Quality and price are perceived as positively correlated by consumers. In general, as price points increase, so does our perceptions of quality. This holds true for many brands, however, we can all recall examples of when we have bought a cheaper version of a product and been pleasantly surprised by its quality (expectations were exceeded), and also when we have bought a more expensive product only to be disappointed (it failed to deliver).
In the world of food and beverages, quality is directly related to how much consumers like a product and how it delivers on key sensory measures such as taste, texture, aroma etc.
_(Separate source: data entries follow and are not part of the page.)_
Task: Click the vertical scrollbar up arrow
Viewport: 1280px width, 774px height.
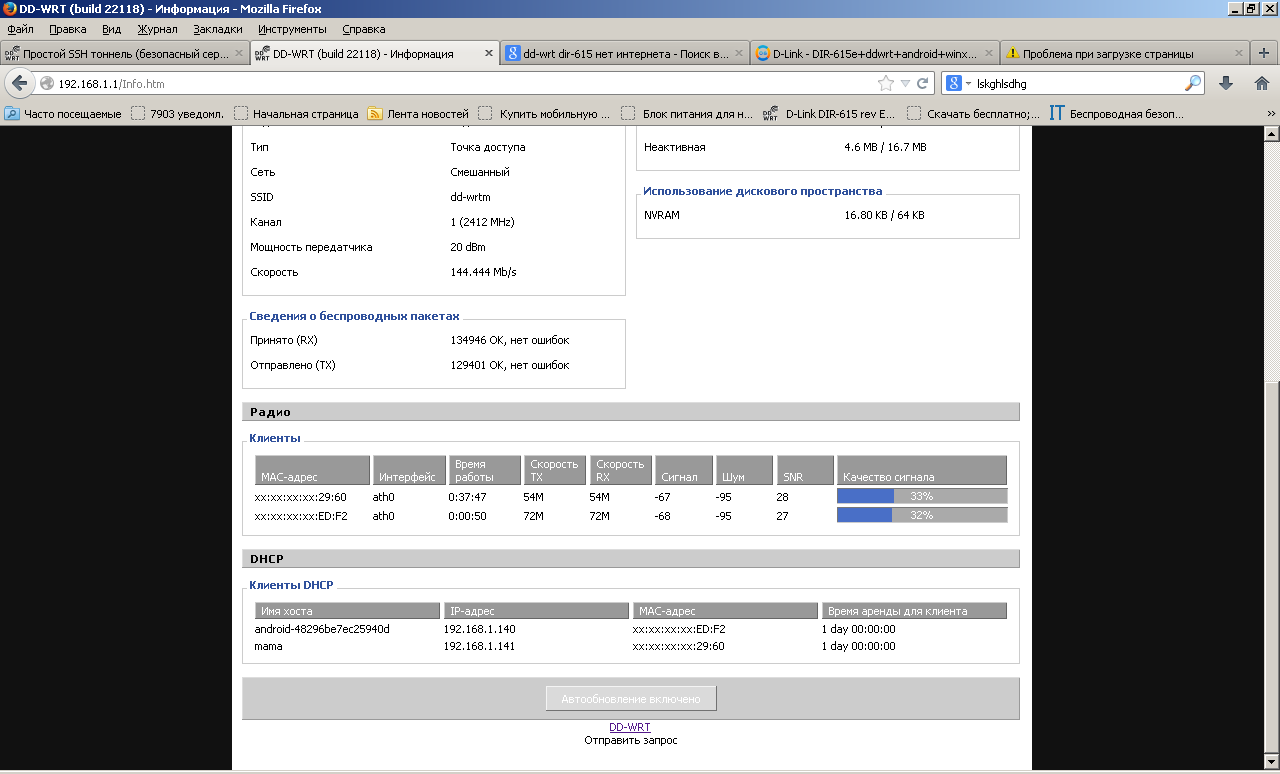Action: coord(1271,133)
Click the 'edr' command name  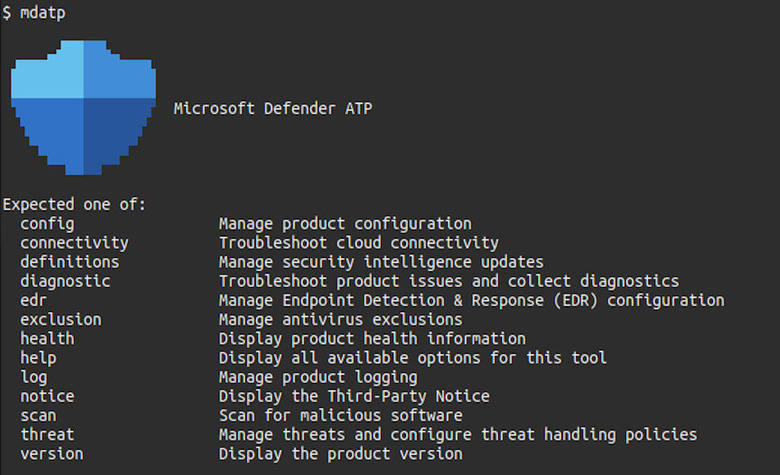(x=33, y=300)
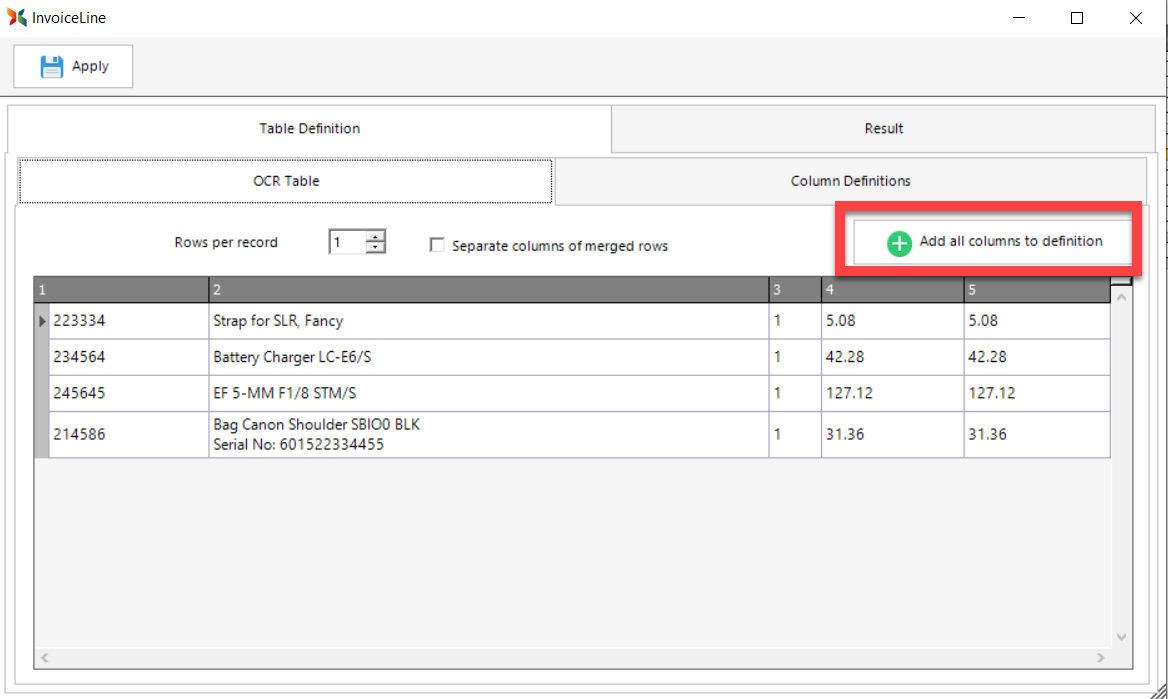Click inside the Rows per record field

click(346, 243)
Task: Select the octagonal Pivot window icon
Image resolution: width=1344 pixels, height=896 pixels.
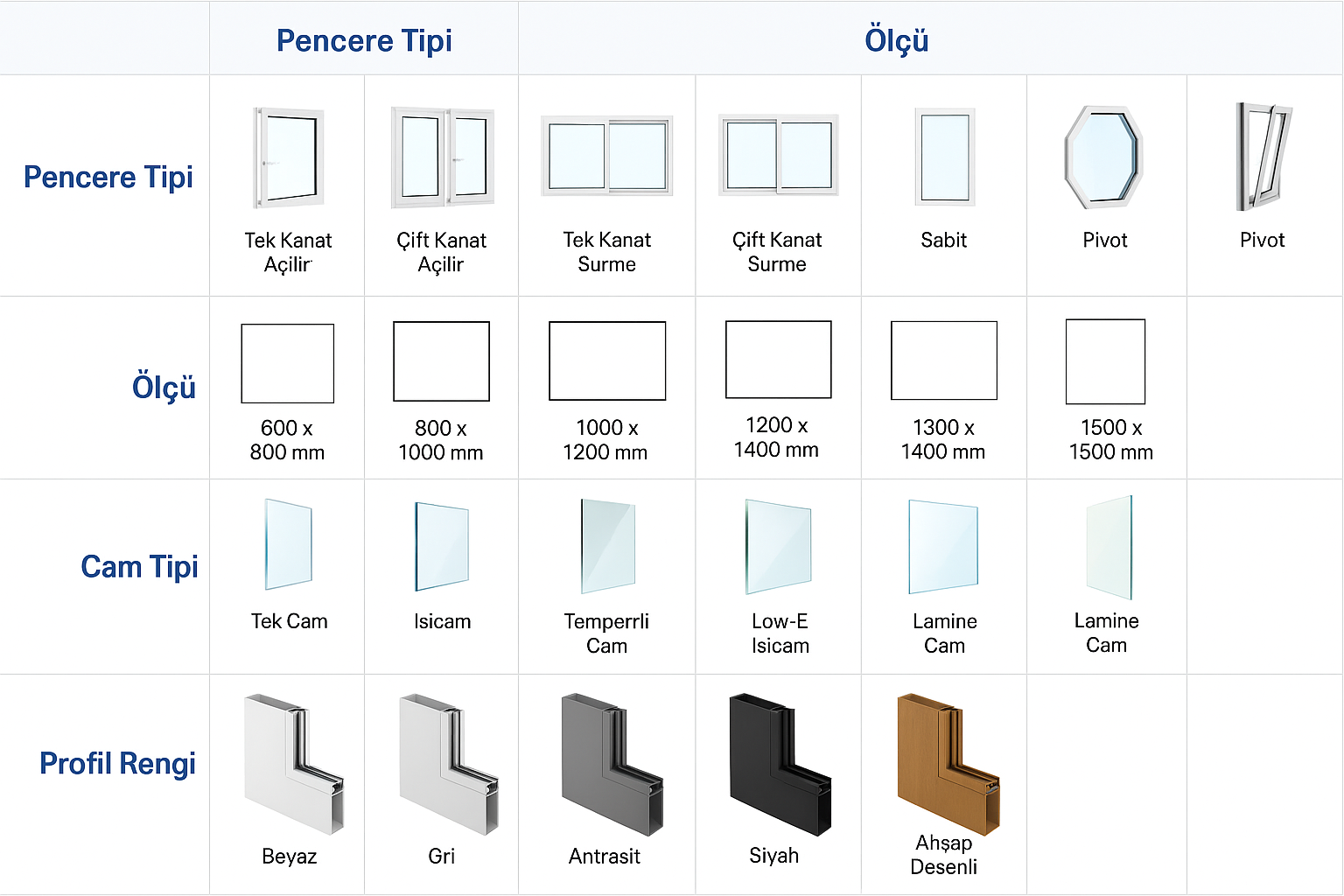Action: (x=1104, y=158)
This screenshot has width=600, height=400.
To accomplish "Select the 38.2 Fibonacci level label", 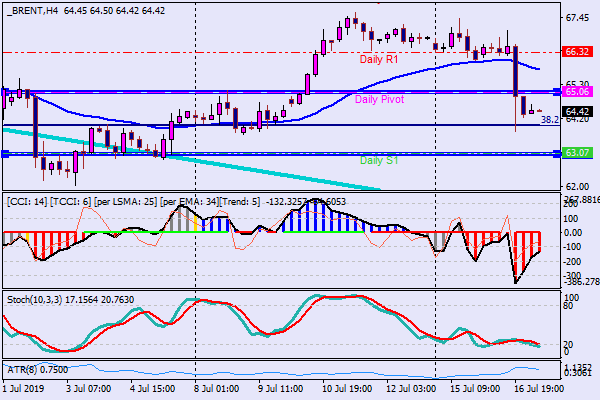I will (548, 120).
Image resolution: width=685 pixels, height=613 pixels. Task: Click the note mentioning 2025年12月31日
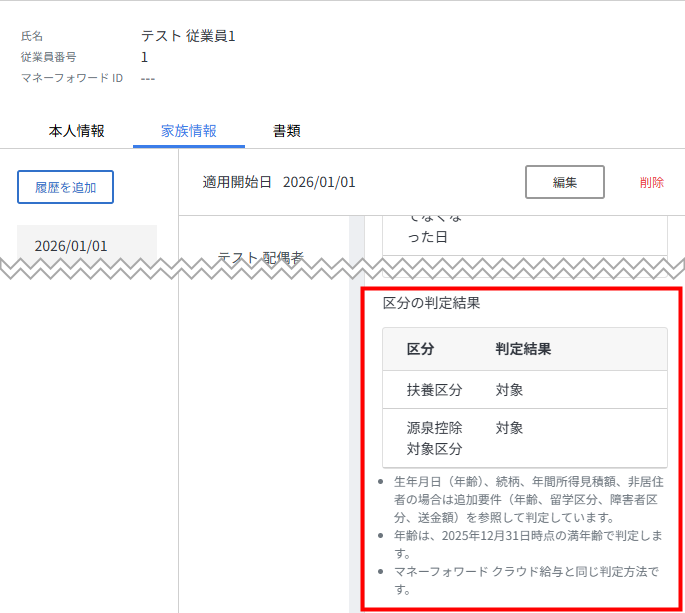click(528, 544)
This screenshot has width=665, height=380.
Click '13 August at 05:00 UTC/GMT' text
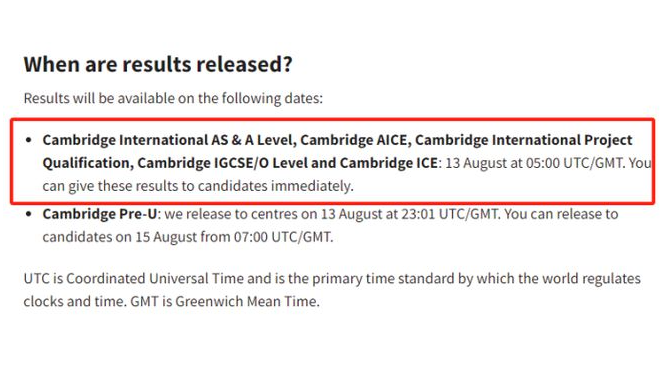click(534, 163)
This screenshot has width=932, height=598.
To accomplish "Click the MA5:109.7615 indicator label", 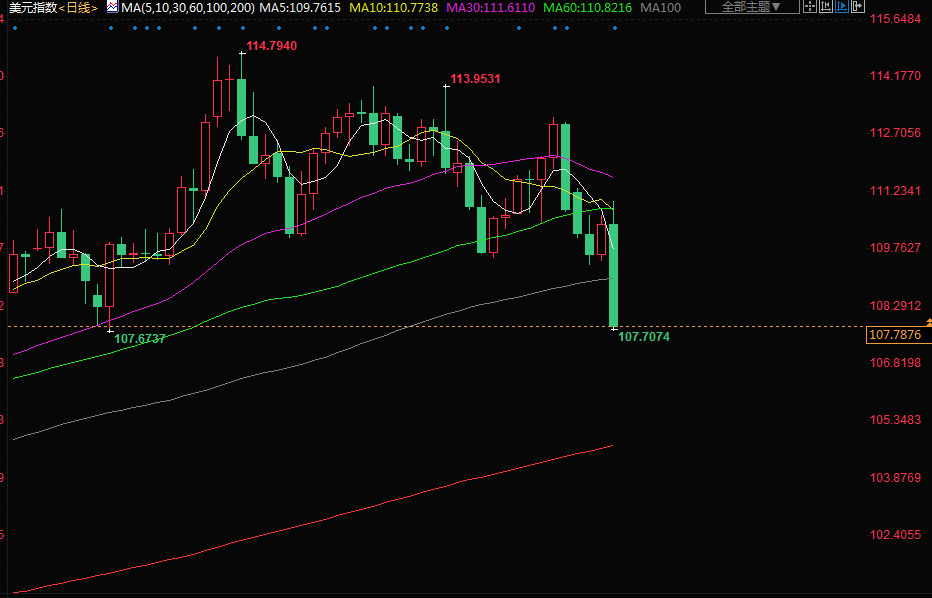I will 300,8.

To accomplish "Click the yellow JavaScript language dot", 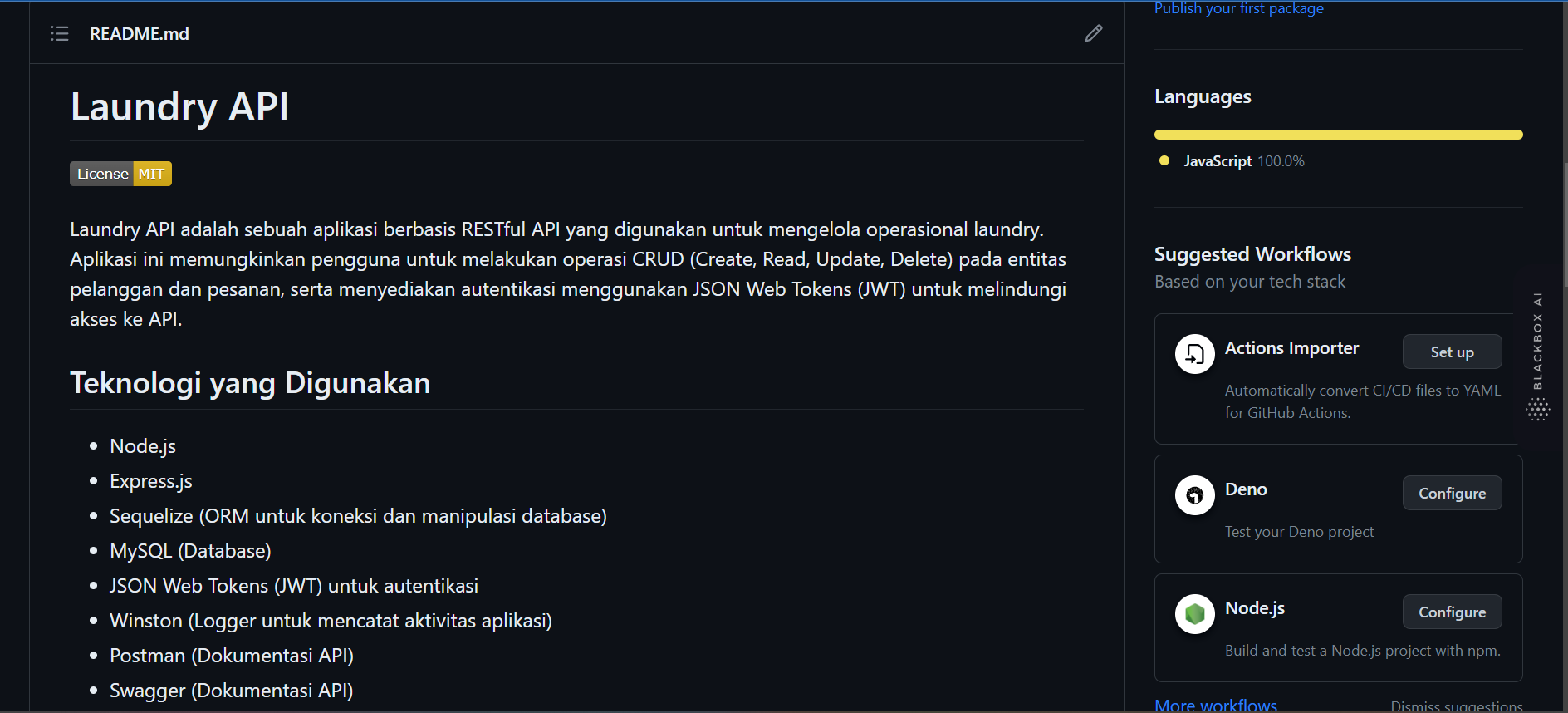I will tap(1164, 161).
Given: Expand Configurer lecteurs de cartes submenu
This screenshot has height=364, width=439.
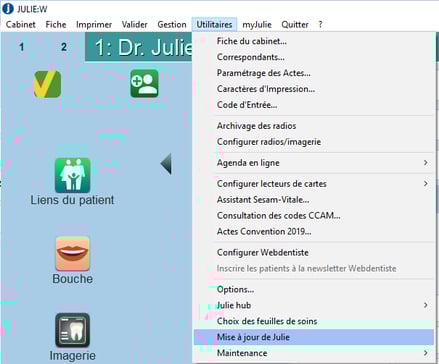Looking at the screenshot, I should 314,184.
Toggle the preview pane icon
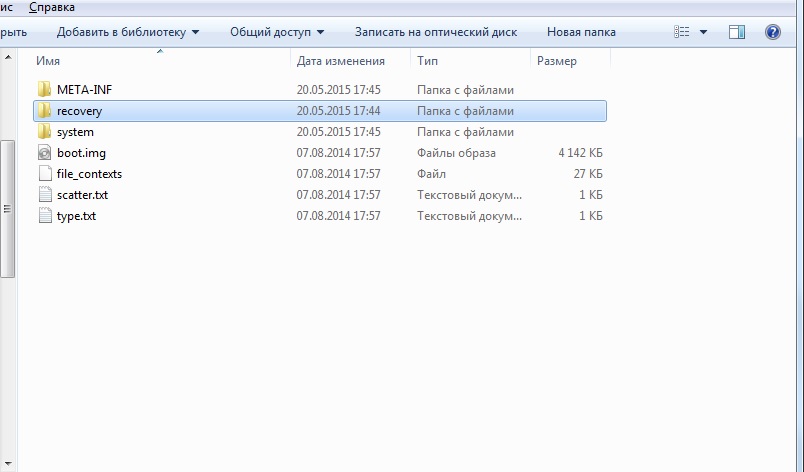This screenshot has height=472, width=804. pos(737,32)
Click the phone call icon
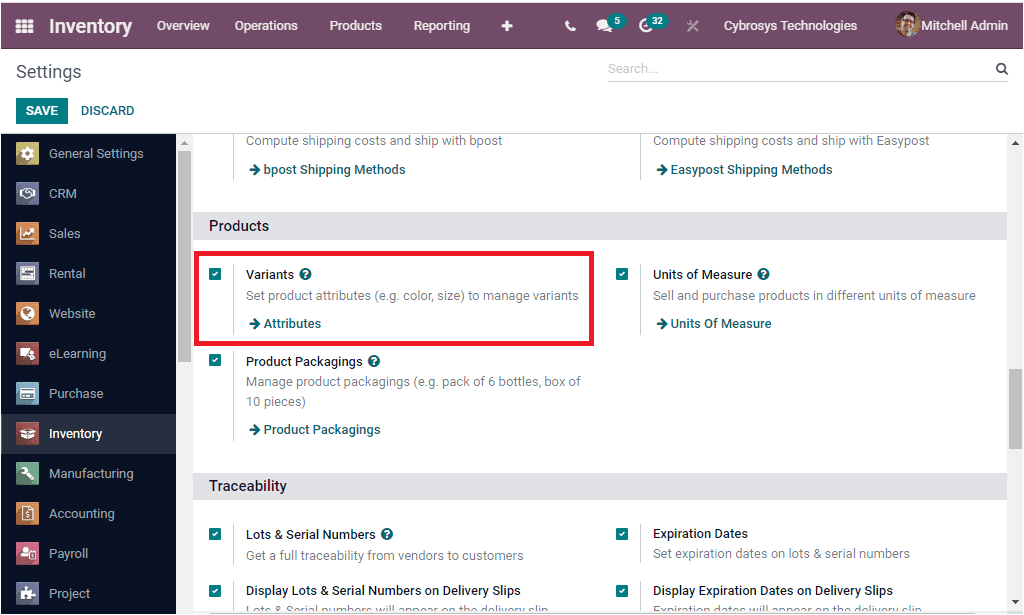 coord(569,26)
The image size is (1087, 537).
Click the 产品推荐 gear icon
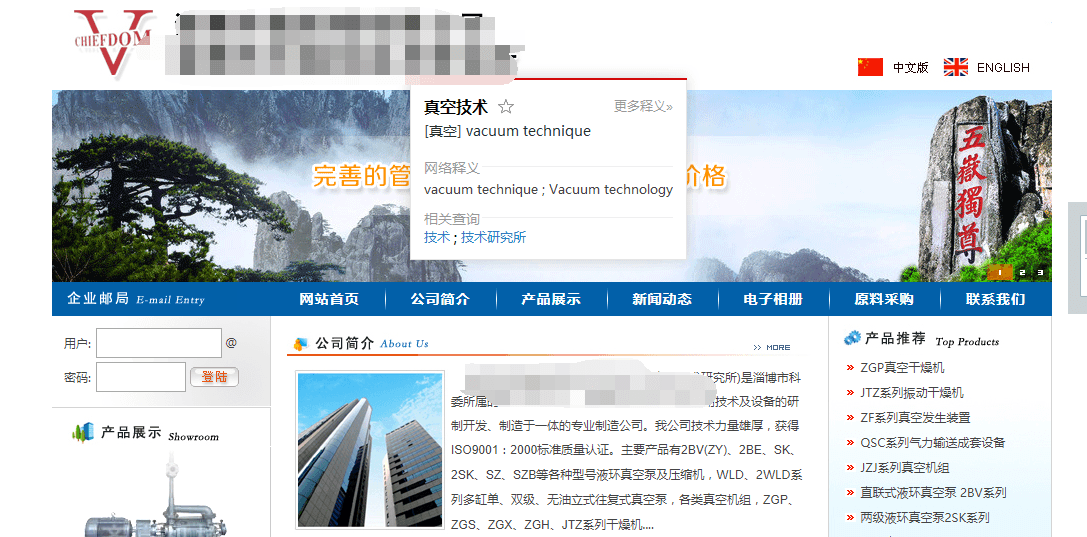coord(852,338)
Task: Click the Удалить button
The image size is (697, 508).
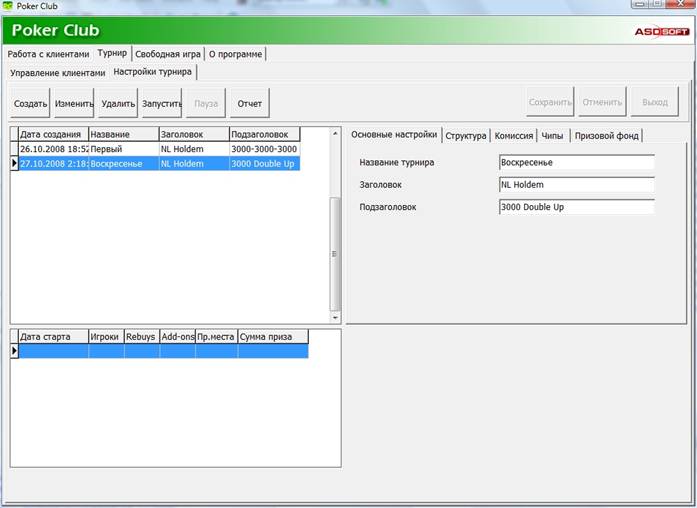Action: click(x=118, y=103)
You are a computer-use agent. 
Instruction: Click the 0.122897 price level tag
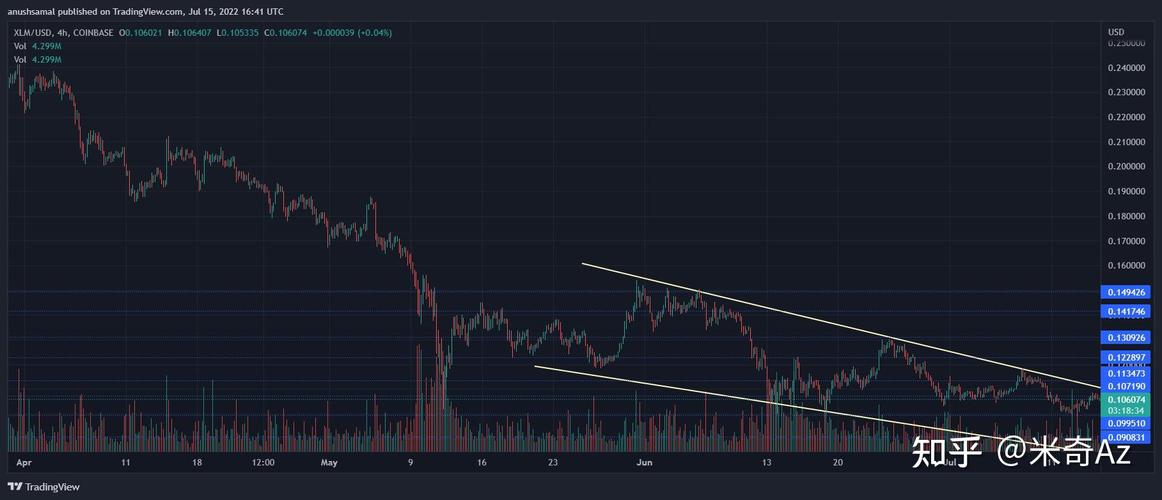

A good strategy for producers of FMCG’s is to keep on top of how your product and its competitors are performing on key sensory measures with a routine category audit. This enables you to track the quality and purchase interest of your product versus competitors over time, and make sure yours is consistently performing at an acceptable level. It also gives you insights into any changes competitors are making to their formulations. If a cheaper competitor improves their formulation to be similar or superior to yours, you need to take action fast before your market share is eroded. Similarly, if your main competitor drops the standard of its product below yours, a new opportunity is created for you to win over new business with your superior product.
Having an early indicator of any product shift for cash cow lines is an essential protection and opportunity measure.
Get your product formulation right, keep it equal to or better than similarly priced competitor products, and positive quality perceptions for your brand will follow.
I love the quote from Aldo Gucci who never strayed from producing high quality products: “The bitterness of poor quality remains long after the sweetness of low price is forgotten”.